Recep Tayyip Erdoğan Üniversitesi’nden bilim insanlarının Türkiye genelinde yürüttüğü araştırma, koruma altındaki tatlı su kaynaklarının bile yoğun mikroplastik kirliliği ile karşı karşıya olduğunu ortaya koydu. Borçka Baraj Gölü, Şavşat Karagöl, Uzungöl, Sera Gölü, Hazar Gölü, Kürtün Baraj Gölü gibi yedi farklı gölde yapılan incelemelerde hem su hem de sediment (dip tortusu) örneklerinde ciddi miktarda mikroplastik bulundu.
Çalışmaya göre, 1 litre göl suyunda en fazla mikroplastik ortalaması Artvin’deki Borçka Baraj Gölü’nde tespit edildi (0,69 adet/litre). En fazla sediment kirliliği ise yine Artvin’deki Şavşat Karagöl’de ölçüldü (344 adet/kg).
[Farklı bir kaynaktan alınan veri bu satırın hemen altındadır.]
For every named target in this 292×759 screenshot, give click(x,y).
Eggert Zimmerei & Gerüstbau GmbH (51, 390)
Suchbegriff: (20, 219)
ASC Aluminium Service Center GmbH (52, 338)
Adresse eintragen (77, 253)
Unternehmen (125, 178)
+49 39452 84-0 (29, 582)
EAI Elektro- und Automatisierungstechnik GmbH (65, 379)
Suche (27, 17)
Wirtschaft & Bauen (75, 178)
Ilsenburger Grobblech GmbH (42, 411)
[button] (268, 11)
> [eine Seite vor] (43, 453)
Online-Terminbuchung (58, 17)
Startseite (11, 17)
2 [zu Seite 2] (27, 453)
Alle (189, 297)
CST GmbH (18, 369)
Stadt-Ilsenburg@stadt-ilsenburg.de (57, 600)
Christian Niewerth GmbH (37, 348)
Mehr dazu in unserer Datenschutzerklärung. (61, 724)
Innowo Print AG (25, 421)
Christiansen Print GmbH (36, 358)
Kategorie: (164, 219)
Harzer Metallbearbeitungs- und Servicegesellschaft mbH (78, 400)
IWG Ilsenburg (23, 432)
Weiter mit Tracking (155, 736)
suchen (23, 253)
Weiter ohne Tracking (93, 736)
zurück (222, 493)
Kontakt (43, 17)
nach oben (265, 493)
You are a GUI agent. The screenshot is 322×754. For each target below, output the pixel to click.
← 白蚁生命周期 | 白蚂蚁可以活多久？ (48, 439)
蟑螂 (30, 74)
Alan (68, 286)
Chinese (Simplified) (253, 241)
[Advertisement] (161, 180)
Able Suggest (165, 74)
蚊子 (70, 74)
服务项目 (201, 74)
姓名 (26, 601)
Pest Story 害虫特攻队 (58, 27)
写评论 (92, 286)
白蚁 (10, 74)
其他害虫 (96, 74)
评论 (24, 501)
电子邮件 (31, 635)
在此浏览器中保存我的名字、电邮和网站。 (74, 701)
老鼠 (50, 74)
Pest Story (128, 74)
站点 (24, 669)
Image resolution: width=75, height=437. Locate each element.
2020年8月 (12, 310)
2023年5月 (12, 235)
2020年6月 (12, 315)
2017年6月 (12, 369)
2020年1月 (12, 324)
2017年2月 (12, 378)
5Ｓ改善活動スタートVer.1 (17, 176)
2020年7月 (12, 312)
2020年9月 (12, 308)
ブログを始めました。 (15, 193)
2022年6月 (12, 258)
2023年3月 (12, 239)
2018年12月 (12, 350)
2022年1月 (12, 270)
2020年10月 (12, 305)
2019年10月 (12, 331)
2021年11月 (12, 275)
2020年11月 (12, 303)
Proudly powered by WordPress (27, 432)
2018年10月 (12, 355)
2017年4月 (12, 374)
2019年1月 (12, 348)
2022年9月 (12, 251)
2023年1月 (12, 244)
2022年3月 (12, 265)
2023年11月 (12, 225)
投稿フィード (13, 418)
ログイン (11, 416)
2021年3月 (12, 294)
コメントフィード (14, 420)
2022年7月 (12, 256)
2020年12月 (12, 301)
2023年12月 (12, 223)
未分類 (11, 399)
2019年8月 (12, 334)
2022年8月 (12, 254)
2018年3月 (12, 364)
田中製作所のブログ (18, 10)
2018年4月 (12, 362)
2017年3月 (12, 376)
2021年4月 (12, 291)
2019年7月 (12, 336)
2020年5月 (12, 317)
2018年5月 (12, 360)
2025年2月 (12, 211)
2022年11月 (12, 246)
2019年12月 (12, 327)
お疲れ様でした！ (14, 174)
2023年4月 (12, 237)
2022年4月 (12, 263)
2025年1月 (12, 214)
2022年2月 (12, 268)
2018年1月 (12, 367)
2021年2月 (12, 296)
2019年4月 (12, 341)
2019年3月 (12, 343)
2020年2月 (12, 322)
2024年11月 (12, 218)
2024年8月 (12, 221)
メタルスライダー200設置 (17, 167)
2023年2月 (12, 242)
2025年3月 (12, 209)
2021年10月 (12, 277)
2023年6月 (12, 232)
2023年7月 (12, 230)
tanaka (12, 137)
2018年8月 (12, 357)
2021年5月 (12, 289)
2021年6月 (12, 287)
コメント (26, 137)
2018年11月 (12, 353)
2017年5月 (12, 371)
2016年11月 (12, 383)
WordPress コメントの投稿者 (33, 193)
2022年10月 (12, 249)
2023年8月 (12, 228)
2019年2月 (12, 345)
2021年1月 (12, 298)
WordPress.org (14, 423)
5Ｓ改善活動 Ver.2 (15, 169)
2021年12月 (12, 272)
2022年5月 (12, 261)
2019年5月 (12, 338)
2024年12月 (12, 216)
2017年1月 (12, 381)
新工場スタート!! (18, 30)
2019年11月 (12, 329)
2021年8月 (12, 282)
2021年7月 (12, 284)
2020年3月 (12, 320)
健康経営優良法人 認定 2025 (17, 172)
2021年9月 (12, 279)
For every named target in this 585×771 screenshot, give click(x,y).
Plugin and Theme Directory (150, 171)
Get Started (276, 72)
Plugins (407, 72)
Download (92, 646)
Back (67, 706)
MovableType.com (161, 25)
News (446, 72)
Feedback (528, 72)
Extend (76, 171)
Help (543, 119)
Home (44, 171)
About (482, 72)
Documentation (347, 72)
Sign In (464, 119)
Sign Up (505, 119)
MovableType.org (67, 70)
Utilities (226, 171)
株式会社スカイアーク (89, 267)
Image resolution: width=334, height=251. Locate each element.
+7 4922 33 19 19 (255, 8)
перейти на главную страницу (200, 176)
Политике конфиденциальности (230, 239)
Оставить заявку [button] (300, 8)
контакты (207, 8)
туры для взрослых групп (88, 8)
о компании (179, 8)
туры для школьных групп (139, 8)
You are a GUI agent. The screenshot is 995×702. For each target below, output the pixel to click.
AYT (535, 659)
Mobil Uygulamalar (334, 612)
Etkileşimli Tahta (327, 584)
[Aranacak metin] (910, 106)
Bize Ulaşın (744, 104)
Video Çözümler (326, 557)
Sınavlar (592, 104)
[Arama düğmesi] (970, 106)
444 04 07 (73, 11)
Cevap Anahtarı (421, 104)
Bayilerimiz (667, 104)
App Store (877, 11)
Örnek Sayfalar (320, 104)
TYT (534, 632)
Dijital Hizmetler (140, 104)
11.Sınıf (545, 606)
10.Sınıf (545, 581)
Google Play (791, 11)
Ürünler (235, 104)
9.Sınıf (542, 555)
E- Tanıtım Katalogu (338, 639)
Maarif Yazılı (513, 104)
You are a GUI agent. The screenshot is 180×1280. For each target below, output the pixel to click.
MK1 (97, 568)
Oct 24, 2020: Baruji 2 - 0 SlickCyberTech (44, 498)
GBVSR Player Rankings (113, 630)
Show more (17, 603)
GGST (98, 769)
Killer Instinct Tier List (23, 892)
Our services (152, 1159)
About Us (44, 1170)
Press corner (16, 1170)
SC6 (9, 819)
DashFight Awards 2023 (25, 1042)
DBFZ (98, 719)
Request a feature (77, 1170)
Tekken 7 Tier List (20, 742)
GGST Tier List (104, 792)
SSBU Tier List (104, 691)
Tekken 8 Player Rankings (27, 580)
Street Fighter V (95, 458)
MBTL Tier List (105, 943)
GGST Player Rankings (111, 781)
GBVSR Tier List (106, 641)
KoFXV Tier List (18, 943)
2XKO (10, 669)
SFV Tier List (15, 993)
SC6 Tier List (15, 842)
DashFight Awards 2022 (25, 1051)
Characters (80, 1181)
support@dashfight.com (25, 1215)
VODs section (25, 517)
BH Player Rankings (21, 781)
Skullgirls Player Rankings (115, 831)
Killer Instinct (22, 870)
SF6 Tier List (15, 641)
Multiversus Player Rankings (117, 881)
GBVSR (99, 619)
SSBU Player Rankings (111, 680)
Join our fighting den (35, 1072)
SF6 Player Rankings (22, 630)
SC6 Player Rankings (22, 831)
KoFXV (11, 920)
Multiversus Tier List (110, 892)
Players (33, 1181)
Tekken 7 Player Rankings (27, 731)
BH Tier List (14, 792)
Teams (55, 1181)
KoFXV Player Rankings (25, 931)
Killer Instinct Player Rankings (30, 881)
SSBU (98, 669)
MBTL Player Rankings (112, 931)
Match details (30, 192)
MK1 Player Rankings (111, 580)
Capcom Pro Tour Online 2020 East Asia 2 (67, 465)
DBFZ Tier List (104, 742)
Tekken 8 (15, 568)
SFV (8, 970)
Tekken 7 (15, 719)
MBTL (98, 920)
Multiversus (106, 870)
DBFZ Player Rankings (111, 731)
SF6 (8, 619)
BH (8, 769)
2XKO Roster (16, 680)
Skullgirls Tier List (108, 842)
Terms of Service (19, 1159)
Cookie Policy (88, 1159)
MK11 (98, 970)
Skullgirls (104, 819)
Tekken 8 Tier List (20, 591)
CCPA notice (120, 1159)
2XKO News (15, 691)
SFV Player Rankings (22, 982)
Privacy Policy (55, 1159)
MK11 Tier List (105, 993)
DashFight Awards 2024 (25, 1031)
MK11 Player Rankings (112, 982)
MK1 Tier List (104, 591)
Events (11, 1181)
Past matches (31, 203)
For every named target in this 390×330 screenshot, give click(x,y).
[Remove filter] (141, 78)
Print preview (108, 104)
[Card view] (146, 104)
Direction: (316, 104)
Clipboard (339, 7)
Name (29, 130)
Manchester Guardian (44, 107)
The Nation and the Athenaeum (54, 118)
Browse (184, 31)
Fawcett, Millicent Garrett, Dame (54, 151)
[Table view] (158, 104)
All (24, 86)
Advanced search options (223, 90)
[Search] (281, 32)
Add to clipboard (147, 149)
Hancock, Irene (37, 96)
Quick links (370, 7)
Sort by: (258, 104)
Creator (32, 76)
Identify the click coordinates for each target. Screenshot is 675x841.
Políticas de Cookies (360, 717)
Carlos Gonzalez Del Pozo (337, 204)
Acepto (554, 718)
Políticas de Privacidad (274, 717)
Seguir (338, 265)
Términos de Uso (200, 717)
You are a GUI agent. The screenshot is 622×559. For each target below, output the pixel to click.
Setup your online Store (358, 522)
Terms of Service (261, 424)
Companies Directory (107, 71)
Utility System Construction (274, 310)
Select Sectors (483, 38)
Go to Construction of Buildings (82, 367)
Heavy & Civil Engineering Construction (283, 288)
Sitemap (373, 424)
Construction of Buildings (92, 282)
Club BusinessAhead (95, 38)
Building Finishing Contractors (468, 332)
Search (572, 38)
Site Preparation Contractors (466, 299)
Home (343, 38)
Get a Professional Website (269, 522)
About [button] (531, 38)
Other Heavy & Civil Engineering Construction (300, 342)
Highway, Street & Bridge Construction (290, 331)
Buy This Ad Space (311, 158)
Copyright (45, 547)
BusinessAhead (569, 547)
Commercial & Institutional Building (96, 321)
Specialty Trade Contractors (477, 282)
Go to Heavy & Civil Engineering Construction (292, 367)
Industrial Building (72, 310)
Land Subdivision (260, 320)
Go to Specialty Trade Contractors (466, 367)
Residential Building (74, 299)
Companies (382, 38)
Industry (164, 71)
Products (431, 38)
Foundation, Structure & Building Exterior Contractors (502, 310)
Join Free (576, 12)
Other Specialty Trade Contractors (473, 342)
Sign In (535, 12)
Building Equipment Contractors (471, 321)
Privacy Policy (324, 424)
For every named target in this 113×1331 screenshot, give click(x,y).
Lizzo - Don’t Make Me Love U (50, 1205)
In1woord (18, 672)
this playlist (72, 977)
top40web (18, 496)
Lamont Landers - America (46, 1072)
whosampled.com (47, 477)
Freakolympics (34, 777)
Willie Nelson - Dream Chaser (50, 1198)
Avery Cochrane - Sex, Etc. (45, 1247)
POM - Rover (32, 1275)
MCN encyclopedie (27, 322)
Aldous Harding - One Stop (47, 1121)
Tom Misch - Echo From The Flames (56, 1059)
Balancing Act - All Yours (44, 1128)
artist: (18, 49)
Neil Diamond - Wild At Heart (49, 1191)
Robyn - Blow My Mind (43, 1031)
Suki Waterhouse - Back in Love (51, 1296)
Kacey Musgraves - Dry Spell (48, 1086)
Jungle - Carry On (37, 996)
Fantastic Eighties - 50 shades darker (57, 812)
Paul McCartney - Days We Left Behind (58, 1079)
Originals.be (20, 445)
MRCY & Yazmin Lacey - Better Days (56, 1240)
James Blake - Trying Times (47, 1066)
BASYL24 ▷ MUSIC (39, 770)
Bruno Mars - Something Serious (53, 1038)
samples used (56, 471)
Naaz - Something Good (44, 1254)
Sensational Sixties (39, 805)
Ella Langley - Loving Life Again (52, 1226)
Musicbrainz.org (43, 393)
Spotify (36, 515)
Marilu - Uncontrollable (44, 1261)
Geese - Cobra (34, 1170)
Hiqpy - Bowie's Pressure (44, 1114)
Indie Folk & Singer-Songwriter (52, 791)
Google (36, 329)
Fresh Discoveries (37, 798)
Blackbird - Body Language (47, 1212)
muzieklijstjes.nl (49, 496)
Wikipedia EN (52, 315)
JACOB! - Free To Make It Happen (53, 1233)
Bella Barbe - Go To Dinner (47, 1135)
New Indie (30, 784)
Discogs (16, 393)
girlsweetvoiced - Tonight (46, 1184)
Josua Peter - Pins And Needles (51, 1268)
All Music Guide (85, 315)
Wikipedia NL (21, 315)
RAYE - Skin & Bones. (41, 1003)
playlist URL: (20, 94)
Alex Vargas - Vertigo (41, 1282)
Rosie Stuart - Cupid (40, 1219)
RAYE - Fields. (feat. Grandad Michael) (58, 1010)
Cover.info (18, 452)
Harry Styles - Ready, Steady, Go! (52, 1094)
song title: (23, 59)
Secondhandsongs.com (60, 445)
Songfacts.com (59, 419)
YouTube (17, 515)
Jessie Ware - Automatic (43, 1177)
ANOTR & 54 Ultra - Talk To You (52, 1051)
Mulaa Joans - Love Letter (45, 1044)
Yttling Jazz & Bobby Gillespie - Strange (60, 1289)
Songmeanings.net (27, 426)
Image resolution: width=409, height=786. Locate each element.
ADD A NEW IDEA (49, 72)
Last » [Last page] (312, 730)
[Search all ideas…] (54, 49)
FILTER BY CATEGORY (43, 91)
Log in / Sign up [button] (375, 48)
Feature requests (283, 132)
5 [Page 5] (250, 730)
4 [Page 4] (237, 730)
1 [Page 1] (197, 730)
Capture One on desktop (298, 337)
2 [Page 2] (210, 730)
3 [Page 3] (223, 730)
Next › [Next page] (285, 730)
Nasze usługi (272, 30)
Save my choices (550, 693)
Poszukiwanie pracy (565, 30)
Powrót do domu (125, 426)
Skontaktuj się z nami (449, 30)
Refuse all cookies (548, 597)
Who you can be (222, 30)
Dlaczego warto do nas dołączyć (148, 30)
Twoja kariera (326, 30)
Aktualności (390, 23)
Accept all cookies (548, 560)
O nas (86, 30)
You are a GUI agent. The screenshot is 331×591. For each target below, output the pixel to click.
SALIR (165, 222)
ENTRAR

Bu göllerin bazılarının koruma altında olmasına rağmen, turizm, balıkçılık ve atık su kaynaklı insan faaliyetlerinin kirlilik üzerinde büyük etkisi olduğu belirtildi.
Araştırmanın yürütücüsü Prof. Dr. Kenan Gedik, başlıca kirlilik nedenlerinin plastik ambalaj atıkları, tekstil ürünlerinden kopan lifler ve balıkçılık ekipmanları olduğunu vurguladı. Özellikle dere yataklarının çöp alanı gibi kullanılması da mikroplastiklerin göllere taşınmasına neden oluyor.
Gedik, kapalı bir ekosistem olan Şavşat Karagöl’de sedimentte yüksek miktarda kirlilik tespit ettiklerini ancak sınırlı su sirkülasyonu nedeniyle su örneklerinde daha az mikroplastik bulunduğunu aktardı. Turistik alanlara olan yoğun insan ilgisinin de kirlenmeyi artırdığına dikkat çekti.
Prof. Dr. Gedik, Türkiye’nin su kaynakları açısından “su fakiri” bir ülke olduğunu ve kişi başına düşen kullanılabilir temiz su miktarının oldukça düşük olduğunu vurguladı. “Suyumuz azalmıyor ama temiz su azalıyor” diyerek, mikroplastiklerin hem bugünü hem geleceği tehdit ettiğini belirtti.